In many industries, project-based firms — companies organized around completing customized projects for clients — are common. New research offers insights into the leadership — and politics — that typify these organizations.
In industrial sectors such as consulting, advertising, filmmaking, software, architecture, engineering and construction – where activities tend to be organized through the delivery of projects aimed at meeting the highly differentiated and customized needs of clients – most individual businesses, by definition, are “project-based firms.” They depend on executing discrete task-oriented packages for clients, often through temporary coalitions with other project-based organizations, and on routinely combining knowledge and skills in new ways.
The authors propose the concept of “baronies” to describe the organizational units that direct the projects within project-based firms.

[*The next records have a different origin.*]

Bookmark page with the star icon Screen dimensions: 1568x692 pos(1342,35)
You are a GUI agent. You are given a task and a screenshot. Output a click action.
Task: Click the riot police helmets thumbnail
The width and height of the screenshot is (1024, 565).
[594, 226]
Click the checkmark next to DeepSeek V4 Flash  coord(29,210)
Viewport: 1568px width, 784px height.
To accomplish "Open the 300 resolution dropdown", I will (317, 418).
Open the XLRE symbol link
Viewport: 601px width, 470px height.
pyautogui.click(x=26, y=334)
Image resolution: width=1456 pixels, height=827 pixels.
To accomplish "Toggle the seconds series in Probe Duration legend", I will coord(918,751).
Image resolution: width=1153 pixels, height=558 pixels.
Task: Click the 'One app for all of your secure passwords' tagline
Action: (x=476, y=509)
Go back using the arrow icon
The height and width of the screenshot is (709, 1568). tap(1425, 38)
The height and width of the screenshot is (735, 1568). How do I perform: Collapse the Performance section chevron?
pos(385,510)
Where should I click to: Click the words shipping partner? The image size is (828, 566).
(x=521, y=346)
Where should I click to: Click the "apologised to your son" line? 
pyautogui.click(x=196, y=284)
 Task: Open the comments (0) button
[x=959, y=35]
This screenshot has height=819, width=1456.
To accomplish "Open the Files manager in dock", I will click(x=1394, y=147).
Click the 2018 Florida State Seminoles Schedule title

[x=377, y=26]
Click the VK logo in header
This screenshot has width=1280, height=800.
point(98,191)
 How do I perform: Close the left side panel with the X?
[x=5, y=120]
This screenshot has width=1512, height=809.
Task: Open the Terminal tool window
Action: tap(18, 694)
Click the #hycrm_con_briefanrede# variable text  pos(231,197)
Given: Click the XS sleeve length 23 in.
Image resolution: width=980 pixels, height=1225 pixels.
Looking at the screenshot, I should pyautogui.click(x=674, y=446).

This metaphor is appropriate because it describes entities that often are led by powerful individuals (“barons”) who exhibit competitive, protective and entrepreneurial behaviors. Drawing on over 200 interviews with project managers and company leaders conducted in 40 project-based firms in eight countries, this article highlights the roles that barons play in three basic types of project-based firms: dominions, tight federations and loose federations.
In dominions, all baronies must respond to strict procedures established by the center; while the management of projects is decentralized, the power of project managers is limited. In tight federations, by contrast, barons have considerable autonomy with respect to project creation and execution, even though well-developed central departments place some limits on barons’ decision-making power. Loose federations are characterized by strong barons, weak central control and low levels of central services; barons independently bid for and manage their own projects and resources.
The authors examine the management implications of baronies in these three basic types of governance, highlighting the trade-offs made by firms in three areas of management behavior: synthesizing (transferring knowledge and experience across projects); spawning (the creation of new entrepreneurial endeavors); and squirreling (a baron’s diversion of resources, frequently concealed, for discretionary use).